Records drawn from a dataset
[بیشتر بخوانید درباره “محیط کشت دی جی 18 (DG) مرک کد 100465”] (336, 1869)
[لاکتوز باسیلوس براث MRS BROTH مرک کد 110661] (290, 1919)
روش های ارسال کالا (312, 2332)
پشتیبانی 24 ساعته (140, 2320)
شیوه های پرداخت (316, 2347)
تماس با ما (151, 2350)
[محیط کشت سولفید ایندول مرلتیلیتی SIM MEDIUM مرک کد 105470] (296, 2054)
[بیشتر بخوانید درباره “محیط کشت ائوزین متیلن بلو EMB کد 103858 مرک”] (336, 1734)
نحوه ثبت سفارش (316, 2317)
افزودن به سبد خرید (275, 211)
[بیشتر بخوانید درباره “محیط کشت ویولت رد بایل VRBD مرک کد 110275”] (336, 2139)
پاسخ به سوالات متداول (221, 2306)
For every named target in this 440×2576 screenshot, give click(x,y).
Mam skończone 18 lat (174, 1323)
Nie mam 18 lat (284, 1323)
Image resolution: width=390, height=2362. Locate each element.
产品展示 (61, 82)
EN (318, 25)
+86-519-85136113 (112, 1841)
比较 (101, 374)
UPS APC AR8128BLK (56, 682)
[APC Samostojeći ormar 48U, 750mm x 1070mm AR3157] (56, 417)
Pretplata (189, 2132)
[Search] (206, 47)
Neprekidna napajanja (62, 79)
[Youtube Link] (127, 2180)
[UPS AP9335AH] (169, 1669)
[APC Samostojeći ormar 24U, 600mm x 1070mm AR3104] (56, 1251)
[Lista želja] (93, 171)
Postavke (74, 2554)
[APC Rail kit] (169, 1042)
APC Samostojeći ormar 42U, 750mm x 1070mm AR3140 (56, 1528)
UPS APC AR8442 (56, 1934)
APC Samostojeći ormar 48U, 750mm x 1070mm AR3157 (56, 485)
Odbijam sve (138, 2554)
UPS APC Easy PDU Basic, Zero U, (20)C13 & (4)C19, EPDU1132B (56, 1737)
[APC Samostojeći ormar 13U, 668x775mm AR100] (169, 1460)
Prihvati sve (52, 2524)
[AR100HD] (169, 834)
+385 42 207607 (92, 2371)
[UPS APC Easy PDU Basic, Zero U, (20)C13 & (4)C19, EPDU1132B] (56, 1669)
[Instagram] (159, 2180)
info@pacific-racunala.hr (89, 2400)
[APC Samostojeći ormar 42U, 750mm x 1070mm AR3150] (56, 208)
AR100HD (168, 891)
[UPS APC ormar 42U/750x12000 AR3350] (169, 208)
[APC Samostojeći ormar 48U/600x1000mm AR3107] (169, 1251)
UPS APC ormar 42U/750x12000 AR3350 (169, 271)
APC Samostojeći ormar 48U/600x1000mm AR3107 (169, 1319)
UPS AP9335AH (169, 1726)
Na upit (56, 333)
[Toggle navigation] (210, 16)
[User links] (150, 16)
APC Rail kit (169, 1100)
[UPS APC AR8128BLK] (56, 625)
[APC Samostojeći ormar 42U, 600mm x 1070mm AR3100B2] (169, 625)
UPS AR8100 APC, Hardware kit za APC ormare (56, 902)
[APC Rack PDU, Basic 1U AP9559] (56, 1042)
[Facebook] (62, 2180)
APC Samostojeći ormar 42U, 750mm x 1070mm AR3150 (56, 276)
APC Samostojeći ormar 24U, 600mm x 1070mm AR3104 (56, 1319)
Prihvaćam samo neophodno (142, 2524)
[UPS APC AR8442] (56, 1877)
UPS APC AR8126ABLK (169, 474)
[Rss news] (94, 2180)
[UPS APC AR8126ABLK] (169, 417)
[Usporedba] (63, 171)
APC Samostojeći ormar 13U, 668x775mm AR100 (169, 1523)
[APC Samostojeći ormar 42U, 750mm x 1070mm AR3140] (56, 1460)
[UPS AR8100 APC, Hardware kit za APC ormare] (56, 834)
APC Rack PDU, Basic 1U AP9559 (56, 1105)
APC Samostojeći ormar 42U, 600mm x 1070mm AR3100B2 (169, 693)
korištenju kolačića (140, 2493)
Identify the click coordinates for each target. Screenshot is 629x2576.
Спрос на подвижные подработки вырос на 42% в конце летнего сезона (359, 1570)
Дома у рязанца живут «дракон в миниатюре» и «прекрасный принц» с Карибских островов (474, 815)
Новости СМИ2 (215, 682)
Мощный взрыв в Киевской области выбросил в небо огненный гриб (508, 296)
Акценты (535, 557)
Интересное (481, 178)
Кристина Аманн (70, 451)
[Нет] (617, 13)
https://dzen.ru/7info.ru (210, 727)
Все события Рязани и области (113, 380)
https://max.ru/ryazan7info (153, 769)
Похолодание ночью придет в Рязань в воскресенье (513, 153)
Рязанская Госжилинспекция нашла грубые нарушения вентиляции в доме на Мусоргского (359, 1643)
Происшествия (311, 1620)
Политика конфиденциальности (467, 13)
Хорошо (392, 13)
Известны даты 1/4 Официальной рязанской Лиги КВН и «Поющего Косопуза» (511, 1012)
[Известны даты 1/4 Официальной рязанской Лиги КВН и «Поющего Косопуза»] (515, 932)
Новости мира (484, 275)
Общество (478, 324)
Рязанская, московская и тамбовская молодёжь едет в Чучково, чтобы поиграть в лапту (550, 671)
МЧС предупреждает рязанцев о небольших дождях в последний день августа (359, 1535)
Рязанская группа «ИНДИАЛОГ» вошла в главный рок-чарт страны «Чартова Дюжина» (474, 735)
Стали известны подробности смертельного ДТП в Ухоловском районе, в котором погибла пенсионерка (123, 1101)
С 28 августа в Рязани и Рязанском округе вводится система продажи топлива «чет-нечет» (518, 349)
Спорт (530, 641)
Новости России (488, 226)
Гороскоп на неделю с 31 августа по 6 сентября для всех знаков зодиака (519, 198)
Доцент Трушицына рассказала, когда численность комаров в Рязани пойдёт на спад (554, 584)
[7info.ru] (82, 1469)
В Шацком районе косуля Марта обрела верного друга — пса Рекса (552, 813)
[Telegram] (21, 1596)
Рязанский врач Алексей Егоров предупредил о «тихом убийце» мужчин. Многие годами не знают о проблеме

» **DIRECTIONS FOR THIS TASK**: Look through the entries above, and wherever a line holds the string "даты", copy it.

» **EXERCISE OUTPUT**:
Известны даты 1/4 Официальной рязанской Лиги КВН и «Поющего Косопуза» (511, 1012)
[Известны даты 1/4 Официальной рязанской Лиги КВН и «Поющего Косопуза»] (515, 932)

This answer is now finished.